A solar still is a device for turning unpotable water into potable, through the power of the sun.

You can improvise one on land quite simply*, but they are also available to buy, particularly for use at sea, where the improvised method will not work.

A typical still consists of an inflatable ring (in black to absorb the sun's energy), and a cone-shaped cover of clear plastic. The whole unit floats in the sea, tethered to your life raft.

          .
         / \
        / c \
       /     \
      /       \
     /         \
    /           \
   /             \
___|   |_____|   |___________Sea Level
   | d |  b  | d |
   ++ ++-+ +-+---+
    |e|  | |
    | |  |a|
    | |
  +-+ +-+
  |_____|
  |  f  |
  +-----+

Sea water can enter through the hole a and makes a pool b in the centre of the still.
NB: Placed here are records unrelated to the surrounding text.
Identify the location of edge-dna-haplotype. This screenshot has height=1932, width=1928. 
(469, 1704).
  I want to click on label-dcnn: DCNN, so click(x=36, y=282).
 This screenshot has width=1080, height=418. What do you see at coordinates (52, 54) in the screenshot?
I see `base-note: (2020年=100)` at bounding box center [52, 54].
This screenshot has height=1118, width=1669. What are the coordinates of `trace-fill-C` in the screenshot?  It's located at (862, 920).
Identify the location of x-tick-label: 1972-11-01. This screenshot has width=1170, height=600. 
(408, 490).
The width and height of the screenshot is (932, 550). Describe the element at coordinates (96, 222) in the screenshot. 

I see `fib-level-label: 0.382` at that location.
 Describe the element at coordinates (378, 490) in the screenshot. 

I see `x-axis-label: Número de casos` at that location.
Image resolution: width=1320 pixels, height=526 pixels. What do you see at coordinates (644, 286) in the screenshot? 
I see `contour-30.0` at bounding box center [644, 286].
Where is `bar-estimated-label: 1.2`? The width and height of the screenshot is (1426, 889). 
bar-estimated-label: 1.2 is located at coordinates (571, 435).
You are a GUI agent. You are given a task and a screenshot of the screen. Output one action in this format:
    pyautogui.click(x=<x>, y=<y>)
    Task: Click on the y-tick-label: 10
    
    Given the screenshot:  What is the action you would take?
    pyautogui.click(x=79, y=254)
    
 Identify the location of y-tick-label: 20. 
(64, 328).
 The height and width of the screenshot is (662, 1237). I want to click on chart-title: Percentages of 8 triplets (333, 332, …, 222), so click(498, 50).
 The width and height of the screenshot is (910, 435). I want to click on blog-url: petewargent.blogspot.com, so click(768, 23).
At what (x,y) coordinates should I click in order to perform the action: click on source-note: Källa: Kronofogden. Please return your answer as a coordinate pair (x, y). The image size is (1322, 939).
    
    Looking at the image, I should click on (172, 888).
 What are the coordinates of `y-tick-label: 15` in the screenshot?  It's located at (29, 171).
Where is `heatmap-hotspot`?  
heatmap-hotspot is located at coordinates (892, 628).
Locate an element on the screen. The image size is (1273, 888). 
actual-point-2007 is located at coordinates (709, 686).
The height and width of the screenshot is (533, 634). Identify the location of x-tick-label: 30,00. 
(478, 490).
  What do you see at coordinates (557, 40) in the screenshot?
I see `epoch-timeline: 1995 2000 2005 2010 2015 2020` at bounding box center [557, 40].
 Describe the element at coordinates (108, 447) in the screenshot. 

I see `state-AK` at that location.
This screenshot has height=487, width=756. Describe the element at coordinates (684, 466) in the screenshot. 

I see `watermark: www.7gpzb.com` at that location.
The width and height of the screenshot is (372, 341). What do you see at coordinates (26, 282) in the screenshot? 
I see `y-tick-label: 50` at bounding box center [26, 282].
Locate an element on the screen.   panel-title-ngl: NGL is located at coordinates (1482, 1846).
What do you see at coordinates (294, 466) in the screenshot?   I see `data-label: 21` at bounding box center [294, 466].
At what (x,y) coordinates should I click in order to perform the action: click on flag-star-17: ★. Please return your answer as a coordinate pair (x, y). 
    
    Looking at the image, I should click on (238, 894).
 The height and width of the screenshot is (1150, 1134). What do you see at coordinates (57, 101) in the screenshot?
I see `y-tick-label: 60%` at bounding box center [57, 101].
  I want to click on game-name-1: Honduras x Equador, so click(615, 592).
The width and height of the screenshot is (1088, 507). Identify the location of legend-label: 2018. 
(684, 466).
Sunlight evaporates the water, which condenses on the plastic cover c.

The condensed water - which is now free from salt, runs down the sloping sides of the cover to the outer ring d, exits through hole e, and collects in the container f. When you need a drink, simply fish the container out of the sea, and hopefully it will contain at least a little drinking water.

A possible problem with the still is that if the sea is too rough, then the saltwater may splash into, and contaminate, the drinking water. However, it has saved many lives, and should be a staple in the kit of the adventurous sea-farer.